**PAGE EXCERPT:**
Less Liver Cancer in HCV Patients Given Antiviral Therapy



Antiviral therapy may reduce the risk of hepatocellular carcinoma in patients with hepatitis C infections, Dr. Nina Kimer reported in the Oct. 22 issue of BMJ Open, published online.

Moreover, the effect seems to persist regardless of whether sustained virologic response is achieved.

Dr. Kimer, of Copenhagen University Hospital, Hvidovre, Denmark, and colleagues conducted a meta-analysis of trials looking at hepatitis C-related cirrhosis or fibrosis (BMJ Open 2012;2:e001313 [doi:10.1136/bmjopen-2012-001313]).

Courtesy US. Dept of Veterans Affairs

Researchers report that antiviral therapy may reduce the risk of hepatocellular carcinoma in patients with Hepatitis C (shown here).

The primary analysis focused on randomized controlled trials, although prospective cohort studies with control groups were included in sensitivity analyses.

The authors searched the Cochrane Library, PubMed, EMBASE, and Web of Science databases, as well as reference lists from relevant papers, conference proceedings, and the World Health Organization Trial Search Portal.

**EXCERPTED RECORDS:**
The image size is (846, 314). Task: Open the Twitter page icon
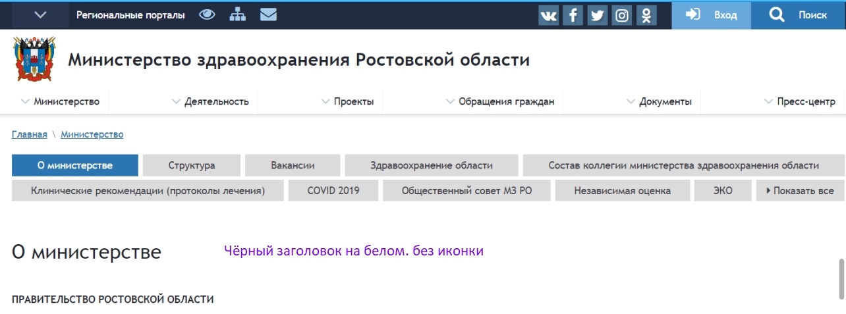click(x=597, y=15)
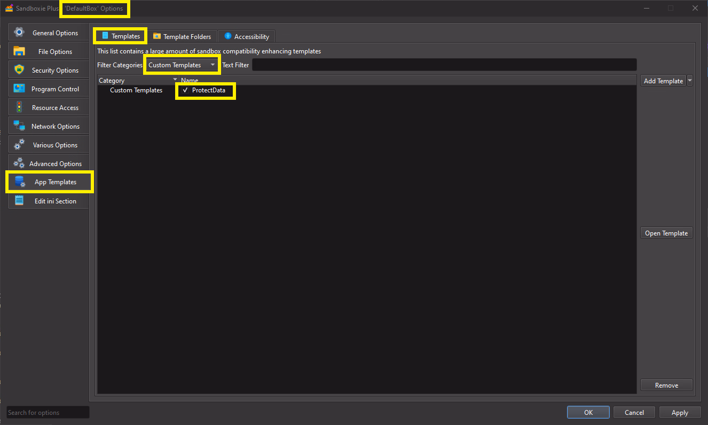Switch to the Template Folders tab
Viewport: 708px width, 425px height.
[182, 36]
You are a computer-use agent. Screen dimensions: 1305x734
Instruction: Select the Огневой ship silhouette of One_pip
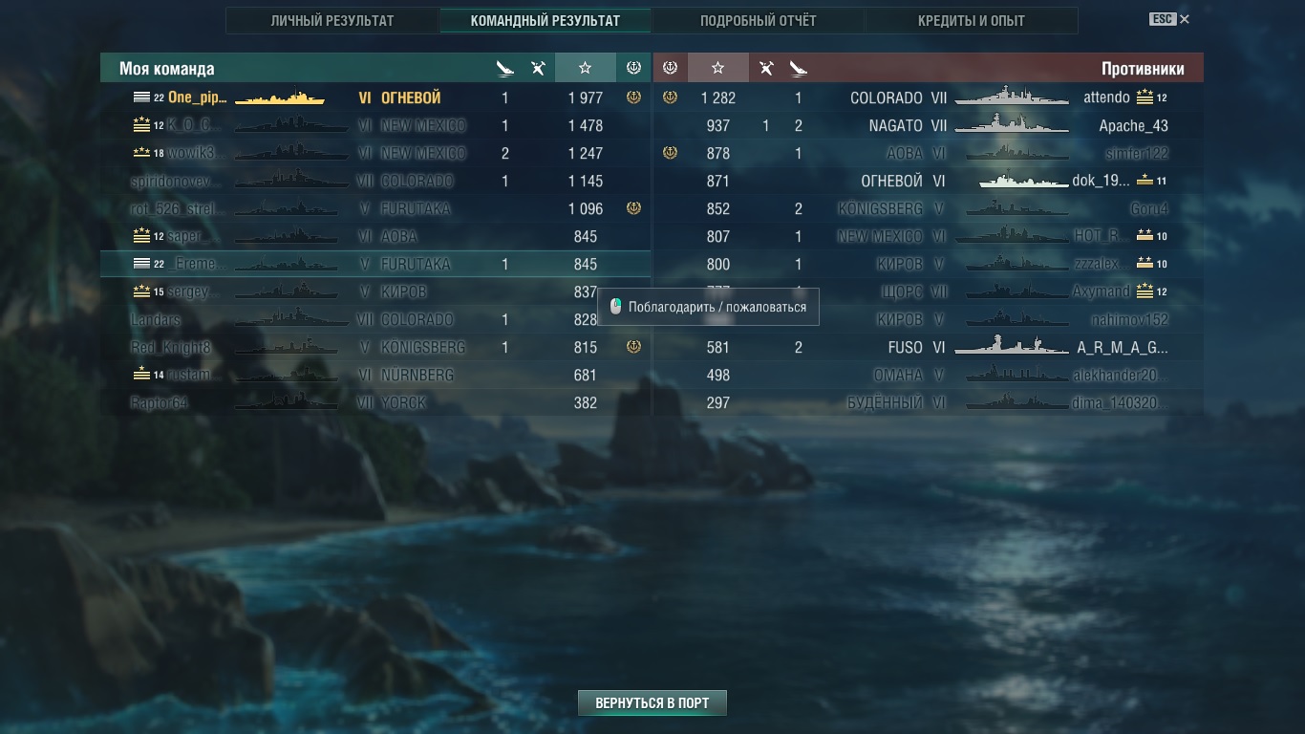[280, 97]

--

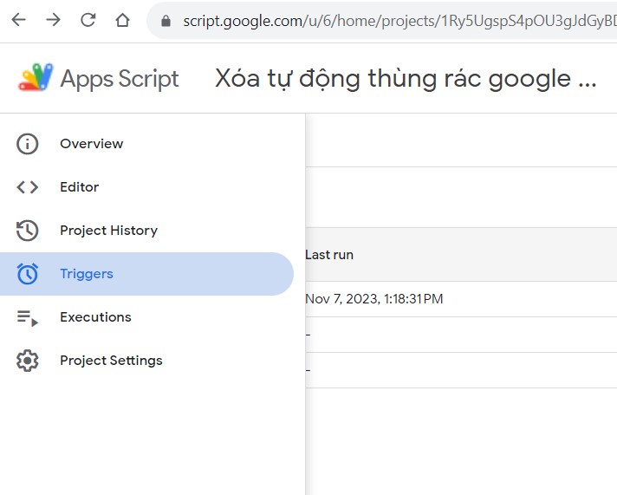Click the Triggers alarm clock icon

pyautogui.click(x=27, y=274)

**ABOUT THIS EXERCISE:** Reproduce the article above on antiviral therapy and liver cancer risk in hepatitis C patients word for word, from its headline to its last sentence.

**RESULT FOR THIS TASK:**
Less Liver Cancer in HCV Patients Given Antiviral Therapy



Antiviral therapy may reduce the risk of hepatocellular carcinoma in patients with hepatitis C infections, Dr. Nina Kimer reported in the Oct. 22 issue of BMJ Open, published online.

Moreover, the effect seems to persist regardless of whether sustained virologic response is achieved.

Dr. Kimer, of Copenhagen University Hospital, Hvidovre, Denmark, and colleagues conducted a meta-analysis of trials looking at hepatitis C-related cirrhosis or fibrosis (BMJ Open 2012;2:e001313 [doi:10.1136/bmjopen-2012-001313]).

Courtesy US. Dept of Veterans Affairs

Researchers report that antiviral therapy may reduce the risk of hepatocellular carcinoma in patients with Hepatitis C (shown here).

The primary analysis focused on randomized controlled trials, although prospective cohort studies with control groups were included in sensitivity analyses.

The authors searched the Cochrane Library, PubMed, EMBASE, and Web of Science databases, as well as reference lists from relevant papers, conference proceedings, and the World Health Organization Trial Search Portal.